Catatonia and takotsubo cardiomyopathy are distinct disorders with mechanisms that are not well understood. They have rarely been reported to occur simultaneously [3], and both syndromes have been separately reported in the setting of benzodiazepine withdrawal [410]; however, we are not aware of any prior reports of benzodiazepine withdrawal possibly triggering both simultaneously.

Benzodiazepine withdrawal-induced takotsubo has been described twice in published case reports. One [4] described a 49-year-old woman who had her home lorazepam dose (2 mg daily) temporarily withdrawn during a hospital admission. After 28 hours, she began to have symptoms of benzodiazepine withdrawal along with ST-segment elevations on EKG, with a TTE showing apical akinesis and LVEF of 45%. The second [5] described a 65-year-old woman who self-discontinued several long-term psychiatric medications, including a benzodiazepine, and then presented with syncope and a TTE suggestive of takotsubo cardiomyopathy.

Benzodiazepine withdrawal-induced catatonia has been reported several times [610]. In these reports, each patient stopped long-standing benzodiazepine therapy, then subsequently became confused and mute with symptoms including muscle rigidity or psychomotor agitation, and then experienced rapid reversal of symptoms after resuming benzodiazepines. None of these reports describe concurrent cardiomyopathy, but several predate the first description of takotsubo cardiomyopathy. Benzodiazepine withdrawal occasionally also precipitates absence status epilepticus, a prolonged seizure that appears similar to catatonia, with symptoms of confusion, disorientation, and a trance-like state [11]. Our patient’s symptoms resolved before an EEG could be obtained, so it remains unproven whether her event was ictal or neuropsychiatric in etiology, although our consulting neurologist favored the latter.

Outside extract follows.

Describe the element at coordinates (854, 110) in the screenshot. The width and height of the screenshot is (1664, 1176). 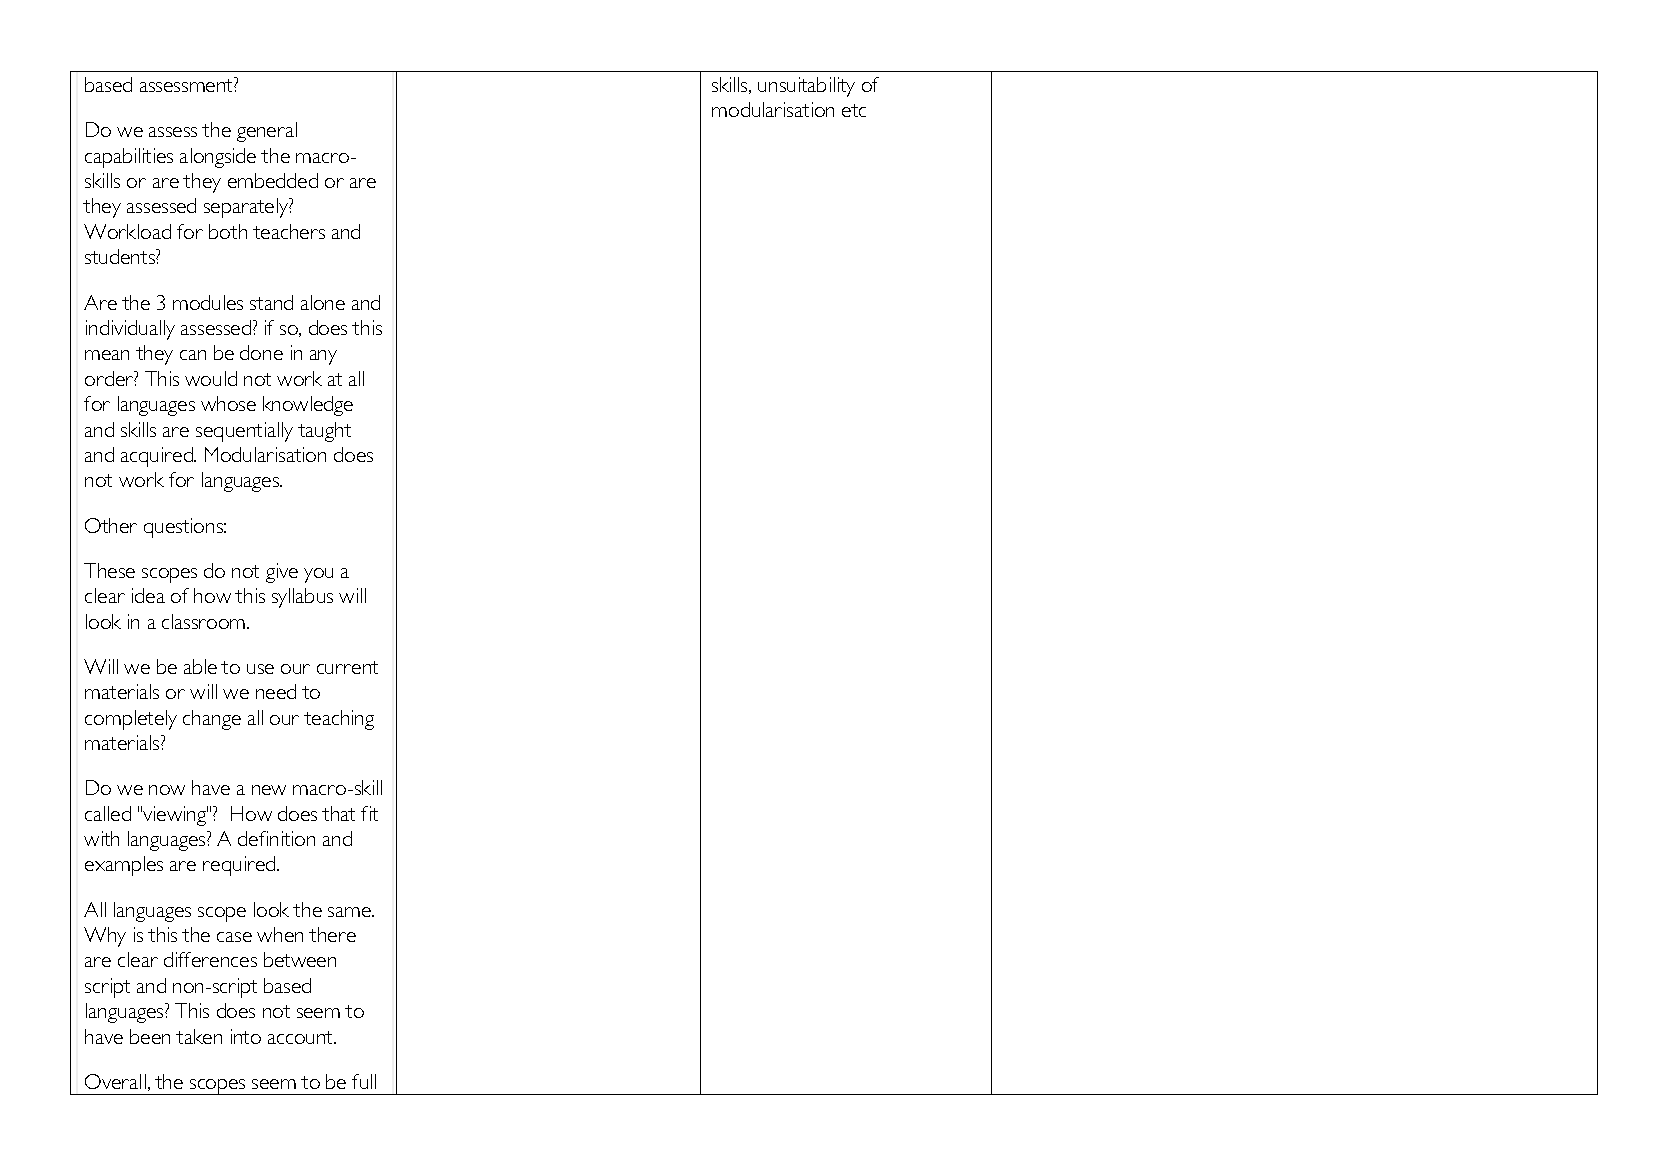
I see `etc` at that location.
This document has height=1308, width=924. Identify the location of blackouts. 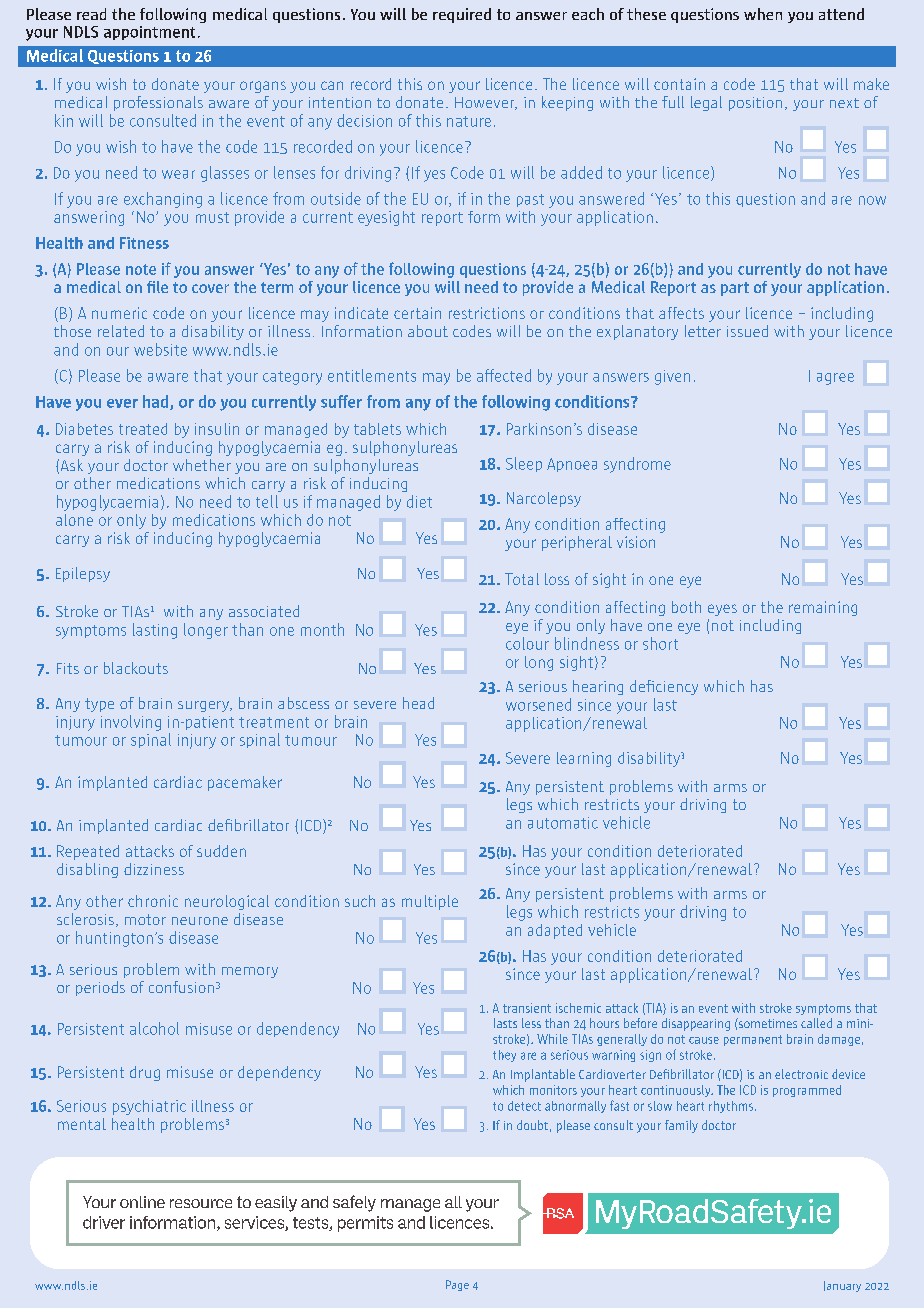
(136, 668).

While the pathogeneses of catatonia and takotsubo cardiomyopathy are not well understood, their neurohormonal milieu shares common features with benzodiazepine withdrawal. Benzodiazepines potentiate γ-aminobutyric acid (GABA) receptor, and thus their withdrawal suddenly decreases the basal inhibitory tone of GABA signaling. Catatonic patients are known to exhibit decreased cortical GABA signaling [12], although this is just one of several postulated mechanisms for catatonia [1]. Takotsubo cardiomyopathy has been reported during withdrawal from multiple other GABA agonists including alcohol [13] and baclofen [14]; therefore, takotsubo may relate at least indirectly to decreased GABA signaling. The direct cause of takotsubo cardiomyopathy is thought to be increased catecholamine release from sympathetic nerves, which induces neurogenic myocardial stunning [15]. In animal models, benzodiazepine withdrawal has been shown to increase catecholamine release in the brain and increases symptoms typical of peripheral sympathetic activity [16].

The case presented herein is the first documented report of simultaneous catatonia and takotsubo cardiomyopathy in the setting of benzodiazepine withdrawal. We propose that the pathophysiology of both conditions may be at least indirectly related to the sudden decrease in central GABAergic tone seen in the setting of benzodiazepine withdrawal, underscoring the “brain-heart” connection in the field of neurocardiology.

Competing Interests

The authors declare that there are no competing interests regarding the publication of this paper.